### AVAILABLE DATA
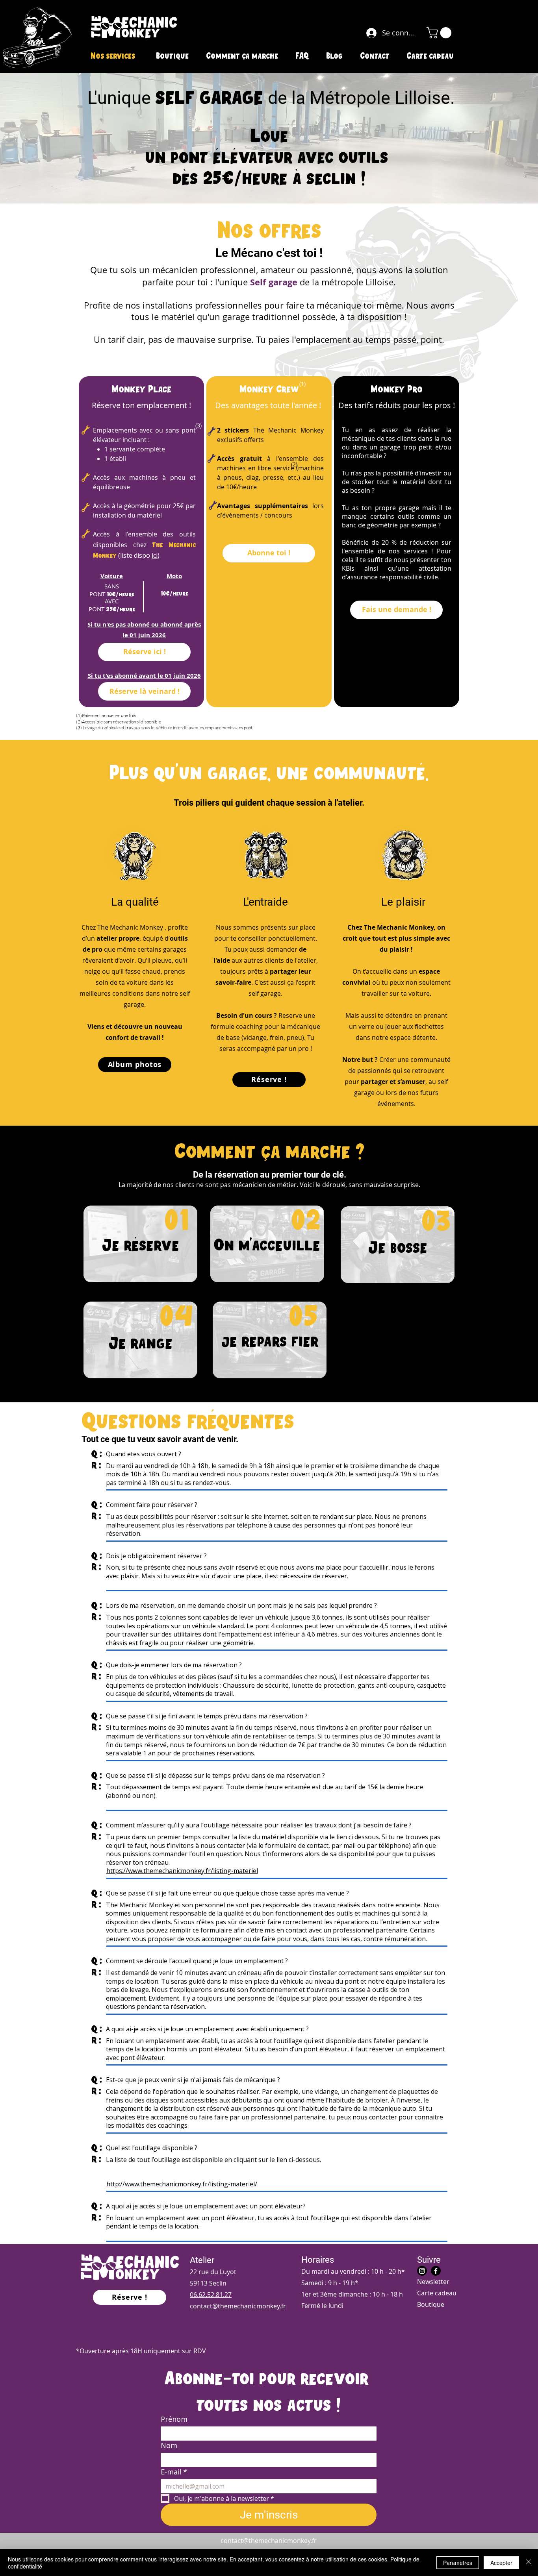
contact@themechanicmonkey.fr (269, 2540)
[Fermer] (528, 2563)
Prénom (174, 2419)
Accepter (501, 2563)
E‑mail (174, 2471)
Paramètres (457, 2563)
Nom (169, 2445)
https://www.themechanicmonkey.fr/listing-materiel (182, 1870)
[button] (440, 33)
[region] (139, 1241)
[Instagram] (422, 2271)
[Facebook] (436, 2271)
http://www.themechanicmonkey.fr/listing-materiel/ (181, 2184)
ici (155, 555)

### TASK PROMPT
Word for word, copy every line of the data, excluding any pictures.

### ANSWER SECTION
contact@themechanicmonkey.fr (269, 2540)
[Fermer] (528, 2563)
Prénom (174, 2419)
Accepter (501, 2563)
E‑mail (174, 2471)
Paramètres (457, 2563)
Nom (169, 2445)
https://www.themechanicmonkey.fr/listing-materiel (182, 1870)
[button] (440, 33)
[region] (139, 1241)
[Instagram] (422, 2271)
[Facebook] (436, 2271)
http://www.themechanicmonkey.fr/listing-materiel/ (181, 2184)
ici (155, 555)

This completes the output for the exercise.